Each line below needs to be repeated precisely as it is.
********************
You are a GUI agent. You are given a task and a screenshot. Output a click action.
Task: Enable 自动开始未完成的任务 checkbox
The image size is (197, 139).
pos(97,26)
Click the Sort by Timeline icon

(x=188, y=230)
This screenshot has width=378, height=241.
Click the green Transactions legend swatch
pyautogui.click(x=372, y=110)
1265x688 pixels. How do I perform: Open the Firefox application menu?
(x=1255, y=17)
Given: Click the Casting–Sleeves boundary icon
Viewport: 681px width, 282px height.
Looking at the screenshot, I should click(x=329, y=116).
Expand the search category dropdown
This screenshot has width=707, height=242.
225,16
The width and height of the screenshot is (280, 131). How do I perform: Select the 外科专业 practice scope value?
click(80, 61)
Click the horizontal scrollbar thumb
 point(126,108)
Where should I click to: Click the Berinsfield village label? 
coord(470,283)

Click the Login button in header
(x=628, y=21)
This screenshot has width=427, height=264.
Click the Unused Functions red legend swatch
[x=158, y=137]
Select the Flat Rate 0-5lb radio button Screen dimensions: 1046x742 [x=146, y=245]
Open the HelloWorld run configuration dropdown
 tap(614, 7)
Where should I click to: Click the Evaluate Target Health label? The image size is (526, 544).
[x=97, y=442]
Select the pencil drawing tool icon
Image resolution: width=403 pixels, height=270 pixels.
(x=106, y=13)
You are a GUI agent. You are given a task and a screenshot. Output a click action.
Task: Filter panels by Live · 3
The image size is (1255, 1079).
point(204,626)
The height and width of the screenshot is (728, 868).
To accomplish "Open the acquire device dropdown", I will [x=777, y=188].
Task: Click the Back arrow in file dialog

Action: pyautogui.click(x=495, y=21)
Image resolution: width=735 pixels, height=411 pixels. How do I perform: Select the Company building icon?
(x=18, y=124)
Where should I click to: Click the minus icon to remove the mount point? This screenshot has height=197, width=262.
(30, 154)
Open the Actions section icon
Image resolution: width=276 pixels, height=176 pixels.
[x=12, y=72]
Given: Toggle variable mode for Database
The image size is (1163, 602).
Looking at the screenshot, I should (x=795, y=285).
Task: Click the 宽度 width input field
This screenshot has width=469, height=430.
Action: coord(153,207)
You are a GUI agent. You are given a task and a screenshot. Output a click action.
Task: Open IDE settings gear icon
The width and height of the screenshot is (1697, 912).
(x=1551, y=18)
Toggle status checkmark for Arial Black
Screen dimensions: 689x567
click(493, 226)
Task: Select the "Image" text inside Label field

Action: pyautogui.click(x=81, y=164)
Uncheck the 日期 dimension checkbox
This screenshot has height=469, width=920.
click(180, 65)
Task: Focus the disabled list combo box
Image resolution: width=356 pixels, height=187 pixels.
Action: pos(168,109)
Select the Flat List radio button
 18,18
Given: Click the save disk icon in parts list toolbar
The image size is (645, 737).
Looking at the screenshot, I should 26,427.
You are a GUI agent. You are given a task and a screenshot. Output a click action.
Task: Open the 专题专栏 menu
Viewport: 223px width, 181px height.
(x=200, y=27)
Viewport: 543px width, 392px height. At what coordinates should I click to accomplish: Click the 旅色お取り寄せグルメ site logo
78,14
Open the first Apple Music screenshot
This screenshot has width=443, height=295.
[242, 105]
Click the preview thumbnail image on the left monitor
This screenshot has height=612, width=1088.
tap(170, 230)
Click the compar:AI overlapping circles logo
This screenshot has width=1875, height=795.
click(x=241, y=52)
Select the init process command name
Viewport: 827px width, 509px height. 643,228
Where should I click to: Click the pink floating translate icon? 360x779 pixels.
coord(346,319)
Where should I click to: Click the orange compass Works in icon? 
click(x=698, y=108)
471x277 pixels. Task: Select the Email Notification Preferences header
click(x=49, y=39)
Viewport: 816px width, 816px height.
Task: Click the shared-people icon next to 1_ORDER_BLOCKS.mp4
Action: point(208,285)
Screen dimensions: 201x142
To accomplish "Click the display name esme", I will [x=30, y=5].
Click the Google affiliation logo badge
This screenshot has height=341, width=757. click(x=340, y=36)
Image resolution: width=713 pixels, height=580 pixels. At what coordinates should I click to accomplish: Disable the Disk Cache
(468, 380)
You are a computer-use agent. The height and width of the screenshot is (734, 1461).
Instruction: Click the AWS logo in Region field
********************
EXERCISE RESPONSE:
You are a GUI agent. You are given a task and a screenshot. Output a click action.
Task: Enable 自动开始未完成的任务 checkbox
The image size is (197, 139).
pos(97,26)
Click the Sort by Timeline icon

(x=188, y=230)
This screenshot has width=378, height=241.
Click the green Transactions legend swatch
pyautogui.click(x=372, y=110)
1265x688 pixels. How do I perform: Open the Firefox application menu?
(x=1255, y=17)
Given: Click the Casting–Sleeves boundary icon
Viewport: 681px width, 282px height.
Looking at the screenshot, I should click(x=329, y=116).
Expand the search category dropdown
This screenshot has width=707, height=242.
225,16
The width and height of the screenshot is (280, 131). How do I perform: Select the 外科专业 practice scope value?
click(80, 61)
Click the horizontal scrollbar thumb
 point(126,108)
Where should I click to: Click the Berinsfield village label? 
coord(470,283)

Click the Login button in header
(x=628, y=21)
This screenshot has width=427, height=264.
Click the Unused Functions red legend swatch
[x=158, y=137]
Select the Flat Rate 0-5lb radio button Screen dimensions: 1046x742 [x=146, y=245]
Open the HelloWorld run configuration dropdown
 tap(614, 7)
Where should I click to: Click the Evaluate Target Health label? The image size is (526, 544).
[x=97, y=442]
Select the pencil drawing tool icon
Image resolution: width=403 pixels, height=270 pixels.
(x=106, y=13)
You are a GUI agent. You are given a task and a screenshot. Output a click action.
Task: Filter panels by Live · 3
The image size is (1255, 1079).
point(204,626)
The height and width of the screenshot is (728, 868).
To accomplish "Open the acquire device dropdown", I will [x=777, y=188].
Task: Click the Back arrow in file dialog

Action: pyautogui.click(x=495, y=21)
Image resolution: width=735 pixels, height=411 pixels. How do I perform: Select the Company building icon?
(x=18, y=124)
Where should I click to: Click the minus icon to remove the mount point? This screenshot has height=197, width=262.
(30, 154)
Open the Actions section icon
Image resolution: width=276 pixels, height=176 pixels.
[x=12, y=72]
Given: Toggle variable mode for Database
The image size is (1163, 602).
Looking at the screenshot, I should (x=795, y=285).
Task: Click the 宽度 width input field
This screenshot has width=469, height=430.
Action: coord(153,207)
You are a GUI agent. You are given a task and a screenshot. Output a click action.
Task: Open IDE settings gear icon
The width and height of the screenshot is (1697, 912).
(x=1551, y=18)
Toggle status checkmark for Arial Black
Screen dimensions: 689x567
click(493, 226)
Task: Select the "Image" text inside Label field

Action: pyautogui.click(x=81, y=164)
Uncheck the 日期 dimension checkbox
This screenshot has height=469, width=920.
click(180, 65)
Task: Focus the disabled list combo box
Image resolution: width=356 pixels, height=187 pixels.
Action: pos(168,109)
Select the Flat List radio button
 18,18
Given: Click the save disk icon in parts list toolbar
The image size is (645, 737).
Looking at the screenshot, I should 26,427.
You are a GUI agent. You are given a task and a screenshot. Output a click action.
Task: Open the 专题专栏 menu
Viewport: 223px width, 181px height.
(x=200, y=27)
Viewport: 543px width, 392px height. At what coordinates should I click to accomplish: Click the 旅色お取り寄せグルメ site logo
78,14
Open the first Apple Music screenshot
This screenshot has width=443, height=295.
[242, 105]
Click the preview thumbnail image on the left monitor
This screenshot has height=612, width=1088.
tap(170, 230)
Click the compar:AI overlapping circles logo
This screenshot has width=1875, height=795.
click(x=241, y=52)
Select the init process command name
Viewport: 827px width, 509px height. 643,228
Where should I click to: Click the pink floating translate icon? 360x779 pixels.
coord(346,319)
Where should I click to: Click the orange compass Works in icon? 
click(x=698, y=108)
471x277 pixels. Task: Select the Email Notification Preferences header
click(x=49, y=39)
Viewport: 816px width, 816px height.
Task: Click the shared-people icon next to 1_ORDER_BLOCKS.mp4
Action: point(208,285)
Screen dimensions: 201x142
To accomplish "Click the display name esme", I will [x=30, y=5].
Click the Google affiliation logo badge
This screenshot has height=341, width=757. click(x=340, y=36)
Image resolution: width=713 pixels, height=580 pixels. At what coordinates should I click to accomplish: Disable the Disk Cache
(468, 380)
You are a computer-use agent. The height and width of the screenshot is (734, 1461).
Instruction: Click the AWS logo in Region field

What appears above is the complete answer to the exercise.